The map uses the Republican Calendar, a French Revolutionary-period construction that sought to replace the Gregorian calendar with a scientific substitute. In the Republican Calendar, twelve months are introduced, each with 30 days. At the end of the year, five extra days are tacked on and referred to as "complementary days." The months are all given new names, such as "Thermidor" (summer heat in late July and early August) "Pluvoise" (the rainy season in late January and early February), or "Brumaire" (the misty season in late October and early November). The year starts and ends with the Autumn equinox, and the weeks are ten days long.
The calendar tracks the months of the year while showing the sunrise and sunset times at various points throughout the year. Various allegorical representations of the months appear, including a canine in late summer exemplifying the "dog days."
The creation of a new calendar system, the Republican Calendar, is one example of the many ways the French revolutionaries sought to reconfigure society, going as far as to reimagine the way time was understood and measured. The Calendar was introduced in 1793 and used until 1805, during the height of the French Revolution. It aimed to remove all religious and royalist influences from the calendar, to reflect the changes brought by the Revolution and to emphasize rationality, secularism, and natural cycles.
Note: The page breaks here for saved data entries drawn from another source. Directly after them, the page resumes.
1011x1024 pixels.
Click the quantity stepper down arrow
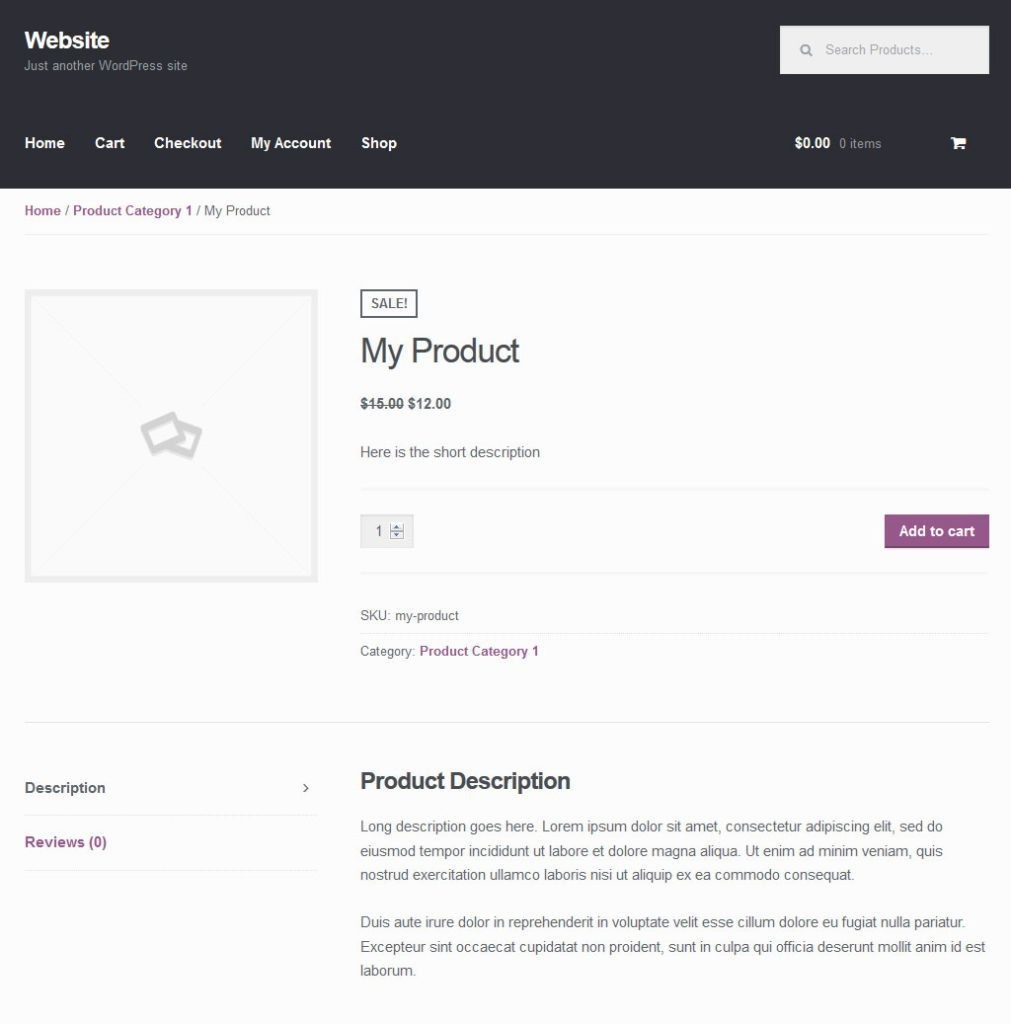click(397, 535)
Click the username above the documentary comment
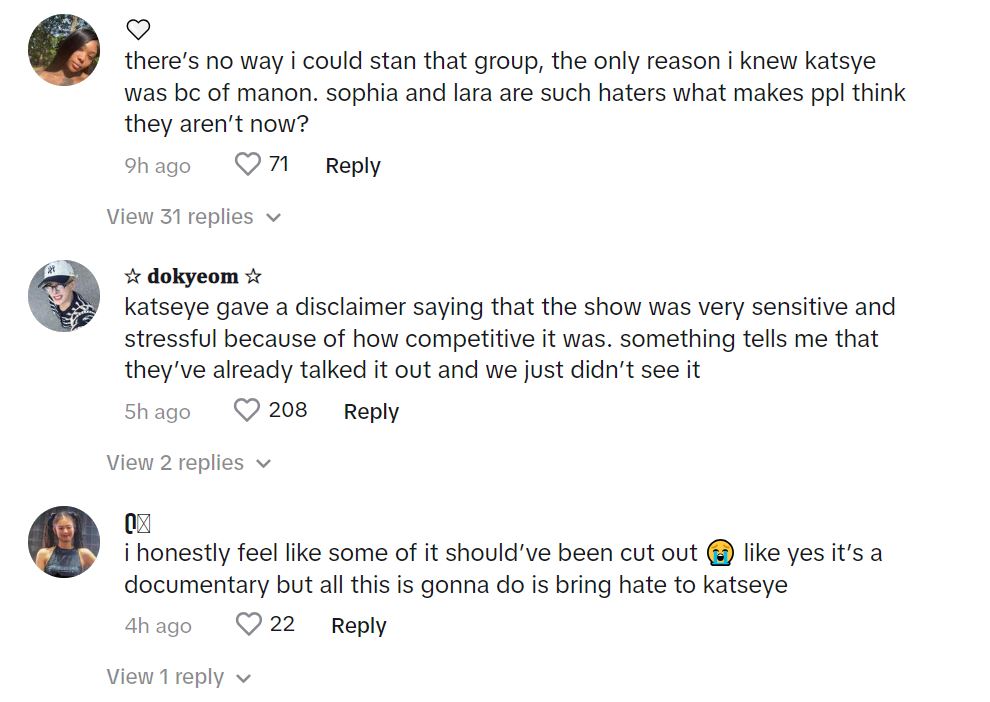 (x=137, y=522)
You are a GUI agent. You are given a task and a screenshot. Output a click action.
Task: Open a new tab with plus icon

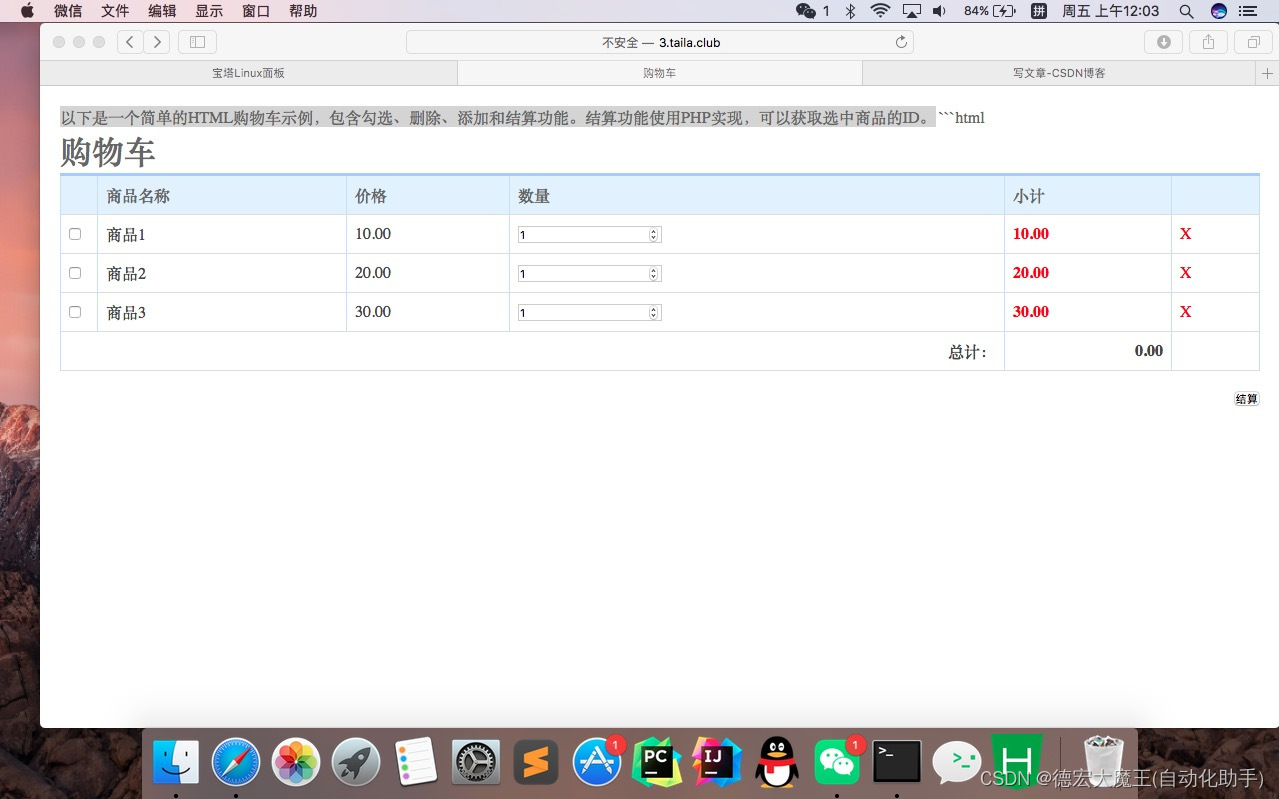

The "moralistic" aspects of the calendar appear somewhat shoehorned into the author's description of the map, reinforcing the idea that they may be present only to conform to the predominant revolutionary norms. Titled "Moral Ideas that this Picture Presents," they argue that the calendar serves to remind the reader of how to best use the trials and tribulations of their mortality:
This work would be incomplete if it only presented picturesque forms and astronomical calculations. But when considering it in terms of the vicissitudes and brevity of life, it offers a striking lesson to the man who would be tempted to misuse time that will escape him without return, and becomes a new source of encouragement for the one whose regular and always active conduct lets no moments of his life pass without putting them to good use. Everything speaks to the attentive man. The 4 stages of human life, one of the longest of which is 72 years (b), naturally paint themselves in the full year divided into 4 parts of 3 months each. The first 3, clouded over, mark the weakness of childhood, an image of misery and pain, struggling against the dangers that besiege it from the cradle. The second 3 represent the man freeing himself from the darkness of ignorance, which, like clouds, obscures his reason. He is then surrounded by a purer light, but even in the serenity of his best days, he is not safe from the reversals attached to humanity and of which lightning is the image. The following indicates the almost equal state in which the man finds himself from 56 to 64 years, the time at which begins to extinguish the burning ardor of the passions that create storms, where more peaceful, he learns to judge, to know himself, and to enjoy himself in the calm of meditation. Finally, the last 5 announce that life, like the year, is reaching its end. The darkness of the day, the horror of the long nights, everything predicts for him troubles, sufferings, and death.